Task brief: Make an exact copy of the lines from the one holding "For every named target in this 768×1090" through the end of the entries below, both ends kept, and of nothing else. Exclude pictures.

┄┄┄┄┄┄┄┄┄┄┄┄┄┄┄┄┄┄┄┄

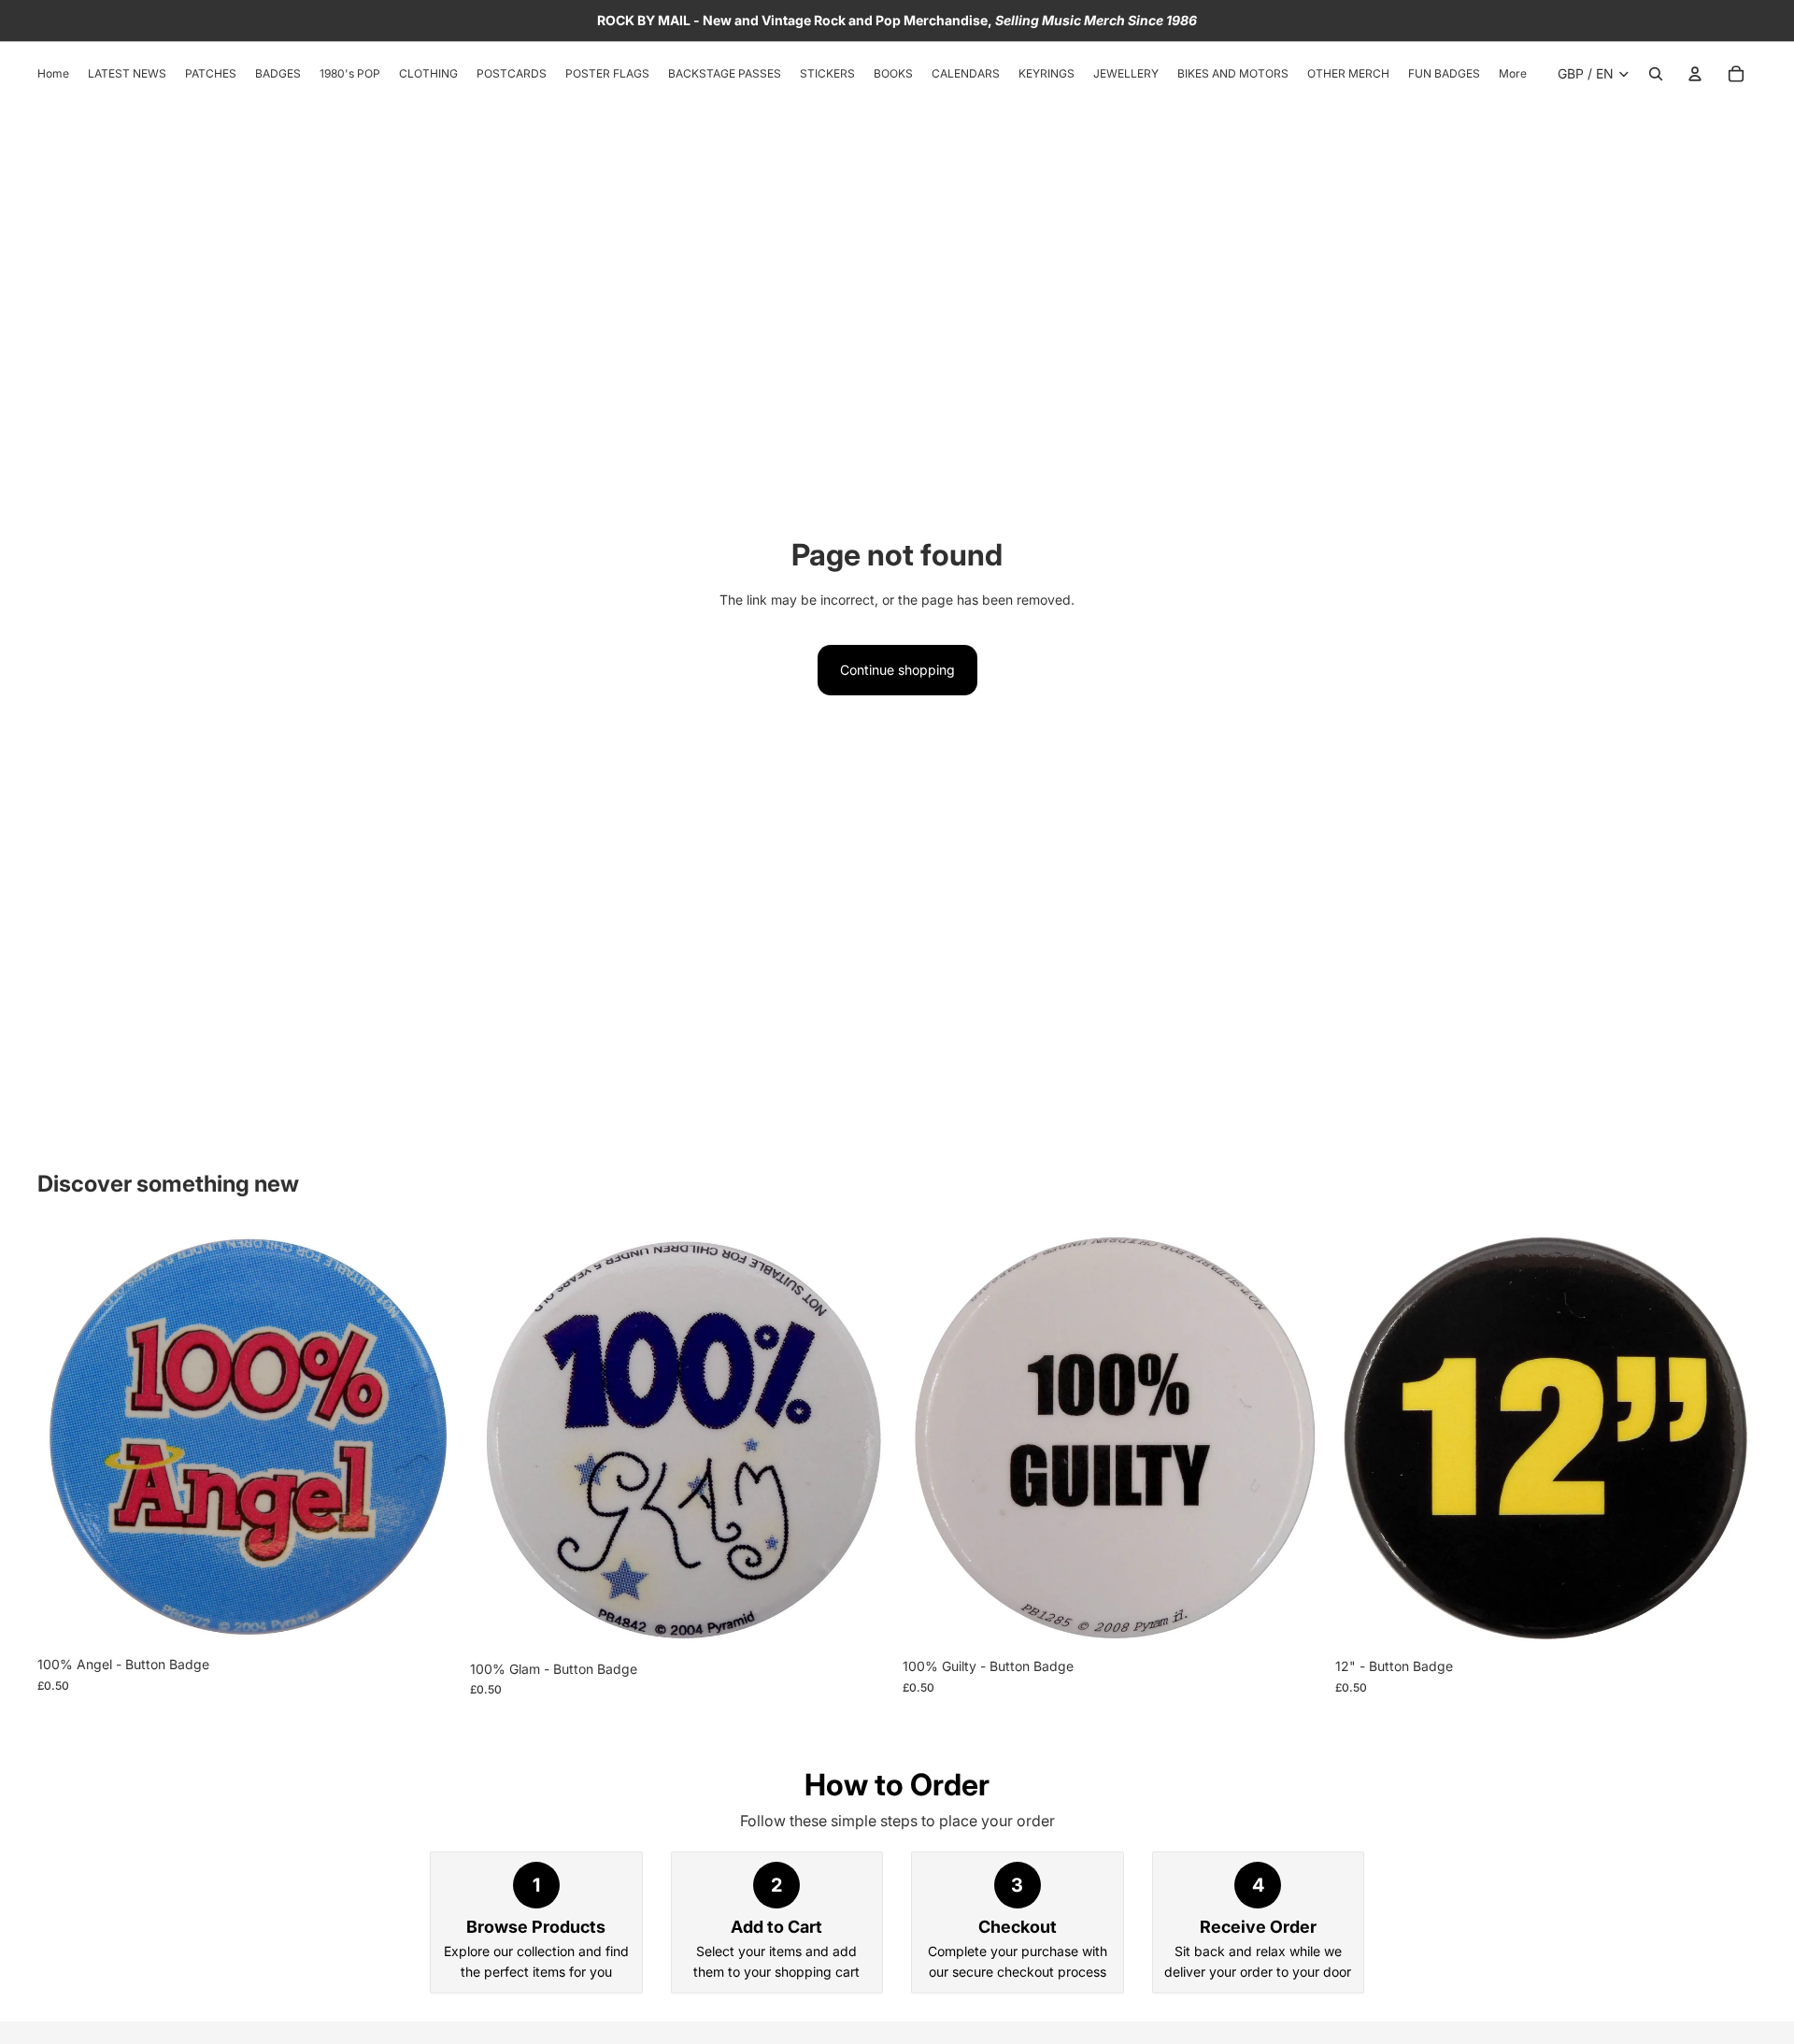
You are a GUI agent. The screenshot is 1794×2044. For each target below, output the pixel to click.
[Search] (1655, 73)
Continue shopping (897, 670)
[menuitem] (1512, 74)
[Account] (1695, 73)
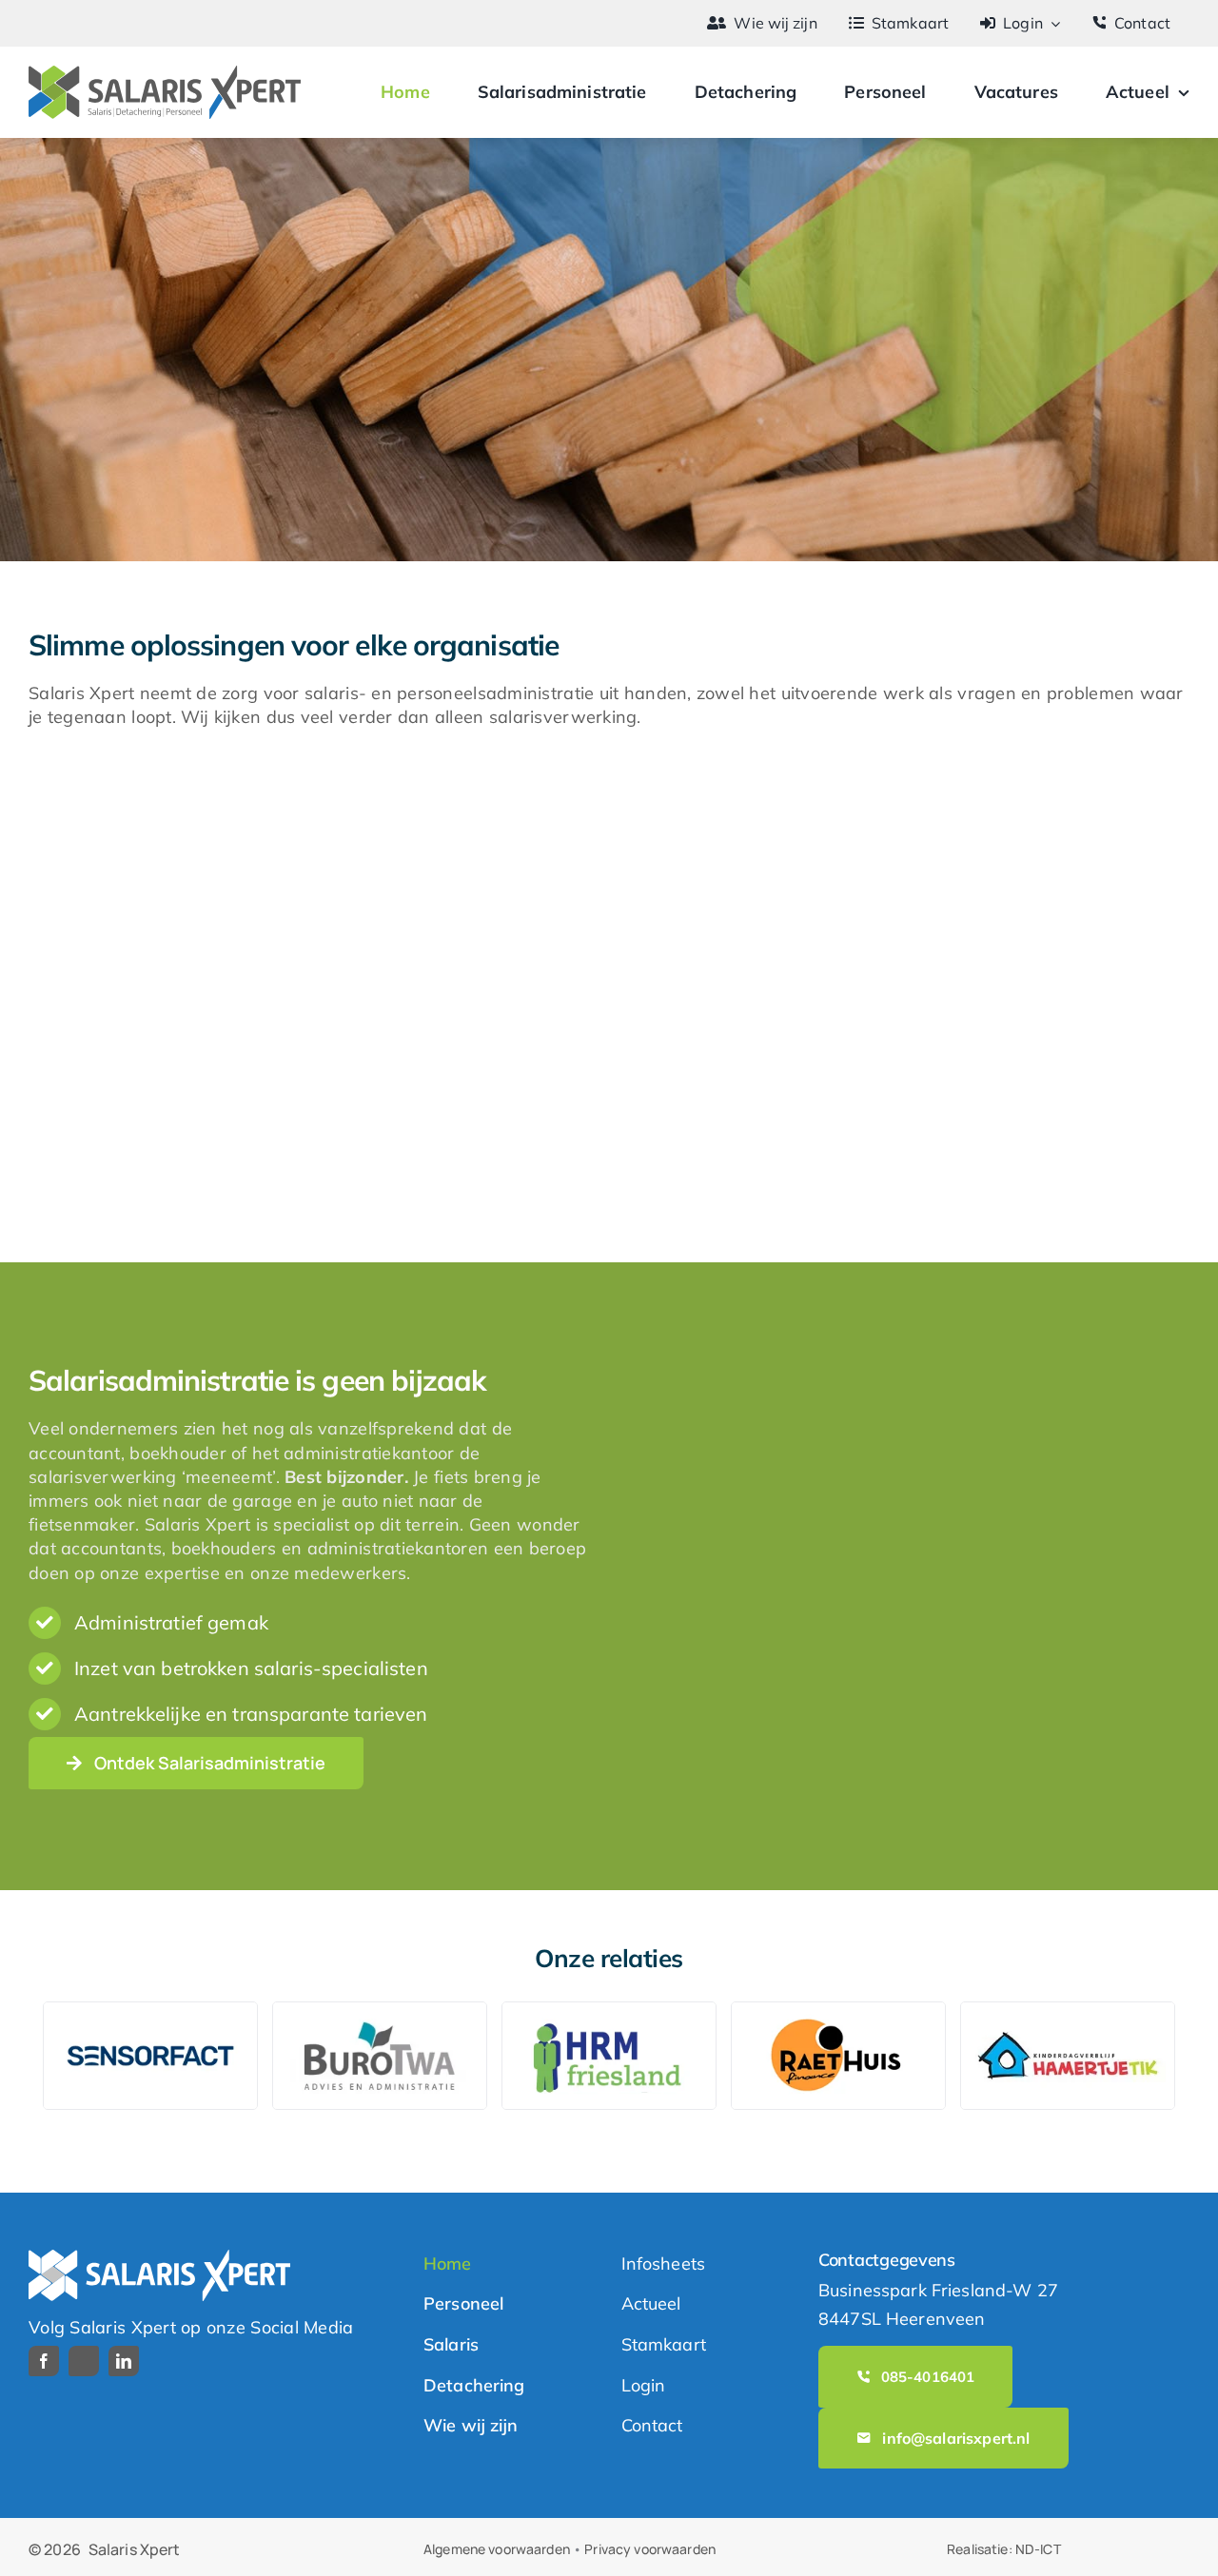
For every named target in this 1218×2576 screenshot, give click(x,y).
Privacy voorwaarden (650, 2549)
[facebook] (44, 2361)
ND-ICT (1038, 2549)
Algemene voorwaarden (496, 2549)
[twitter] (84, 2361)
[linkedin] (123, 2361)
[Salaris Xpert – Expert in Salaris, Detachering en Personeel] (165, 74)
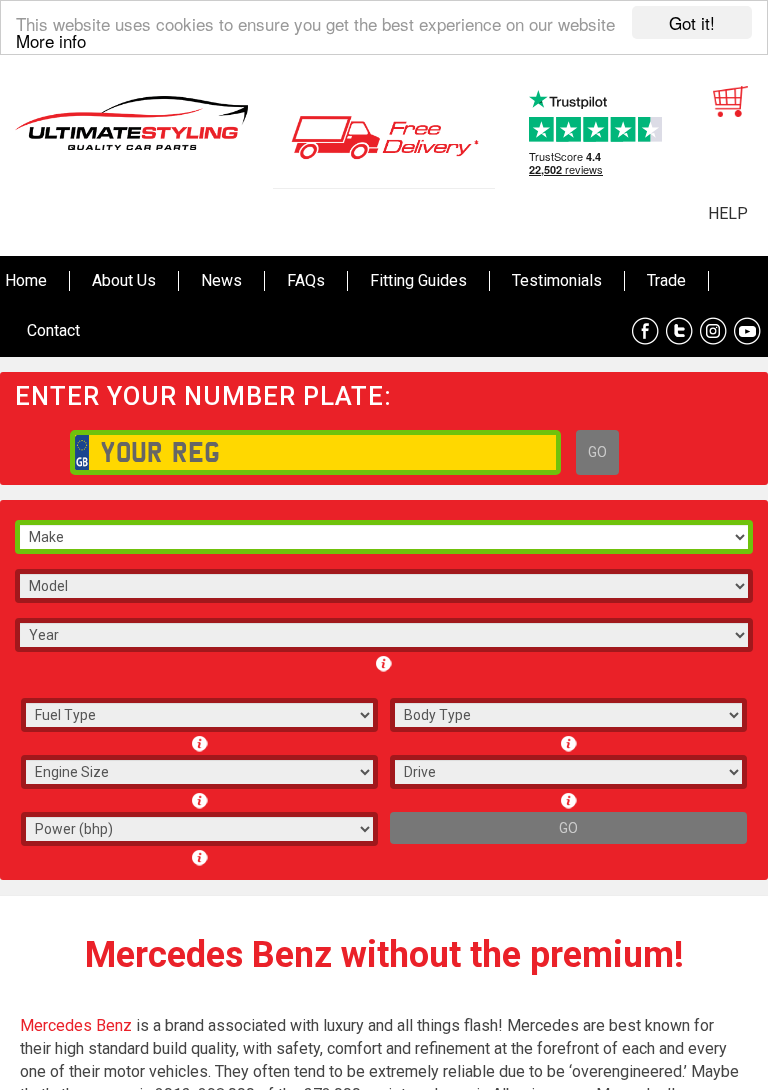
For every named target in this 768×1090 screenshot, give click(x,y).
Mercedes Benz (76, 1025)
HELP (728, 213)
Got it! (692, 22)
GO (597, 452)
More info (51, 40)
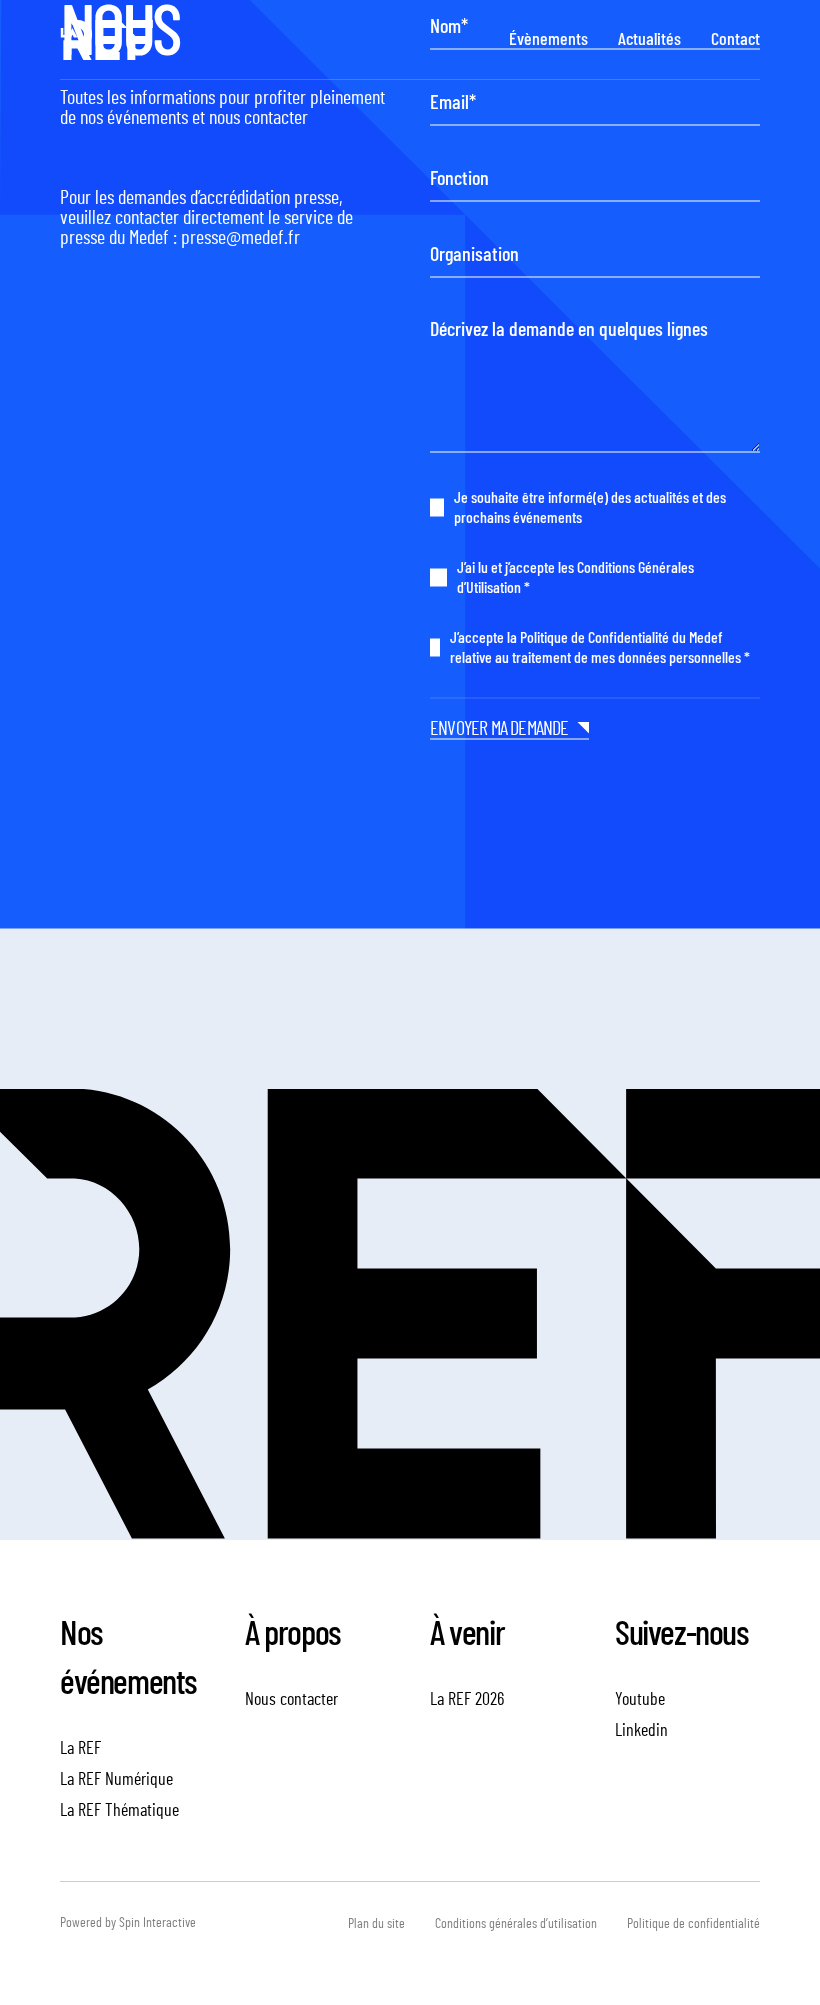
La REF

┄┄┄┄┄┄┄┄┄┄┄┄┄┄┄┄┄┄┄┄

Answer box:
For every named target in this 768×1090 screenshot, give click(x,y).
Mercedes Benz (76, 1025)
HELP (728, 213)
Got it! (692, 22)
GO (597, 452)
More info (51, 40)
La REF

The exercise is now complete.